### Set problem
Carry on the article below about how the Indian media reports rape, starting right after its last paragraph.

### Passage given
=====

Linguistics of Blame: Rape Reporting Remains Sensationalist

Image Courtesy: Herald

On Monday, June 10, six of the seven men accused in the 2018 rape and murder of an eight-year-old girl in Kathua were convicted by a special court in Pathankot. The verdict is being seen as the  victory of justice over communal propaganda. Last year, the case had garnered international attention, with the media extensively reporting on the story in 24/7. In its reporting of the crime, the Indian media outlets brazenly flouted suggested guidelines on rape reporting by making information about the victim such as her name and images public.

From two rapes per hour in India in 2007 to four rapes per hour now, the statistics on sexual crimes paint a grim picture. Despite this, the State’s impunity and inaction are highlighted in how the Nirbhaya funds remain underutilised till date. Only 42% of the funds have been released since 2015. While India still needs more than 1,000 Special Courts to try cases of rape. The number of reported rape cases has shot up by 88% in the last decade. The depressing statistics indicate that 37 crimes committed against women every hour, meaning that the rate has doubled in the last 10 years.

=====

### Data
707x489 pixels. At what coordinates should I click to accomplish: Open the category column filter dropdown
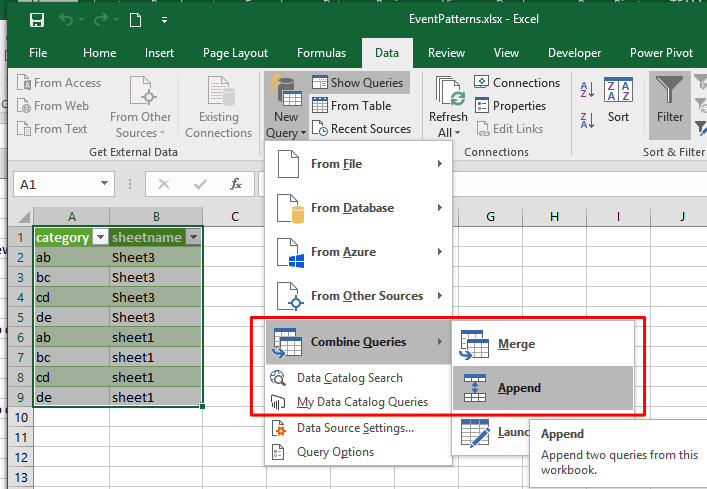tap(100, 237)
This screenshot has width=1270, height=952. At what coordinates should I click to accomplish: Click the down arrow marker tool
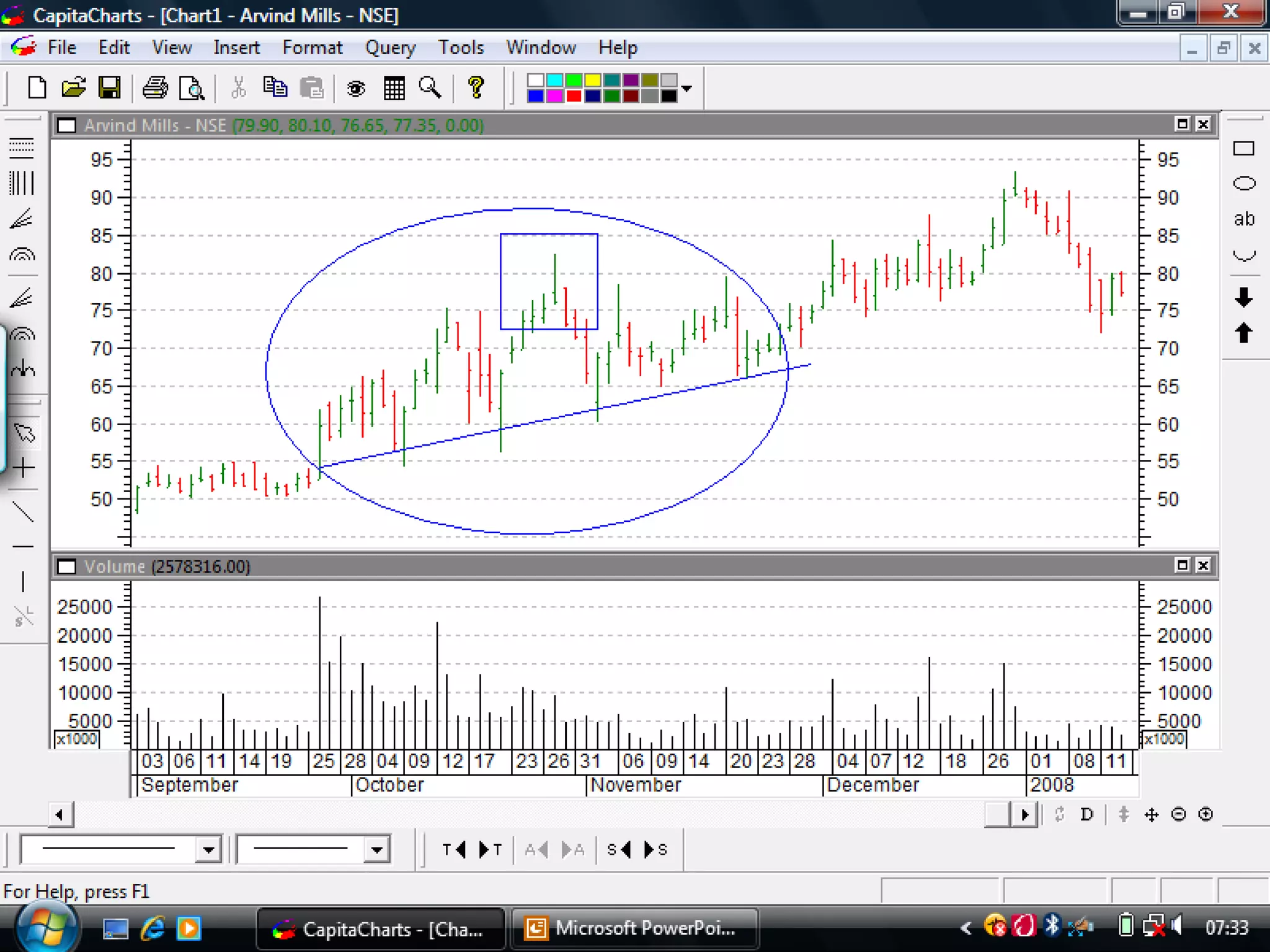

=====

### Expected output
In such a backdrop, the media coverage however, has fallen into a bandwagon effect. A slew of instances of violence has been reported in the month of May and June, with renewed media attention on the issue of sexual violence against both women and children. In Uttar Pradesh, various instances have come to light. The most recent being the a case of murder of a two year old child in Aligarh, which had sparked controversy, with fake claims of her rape being shared across social media alongside graphic details. It was later discovered in the post mortem report that the child was not raped. Following this, a series of other instances have also been reported from the state. A 12-year-old child belonging to the Dalit community was allegedly raped in Kushinagar, in the first week of May. In another instance, another 12-year-old was also sexually assaulted in a Madarsa in Meerut by a cleric.

A sample from across publications such as Hindustan Times, India Today and The Times of India among other publications was analysed to understand the patterns in reporting. In reports about Kushinagar, the publications were fixated on aspects such as the girl being dragged out of her house and the fact that she was raped in front of her parents. Thereby, attempting to both create graphic imagery for the audiences to illicit shock, while at the same time reinforcing the ideas of shaming the community by assaulting the women of the family in front of her parents.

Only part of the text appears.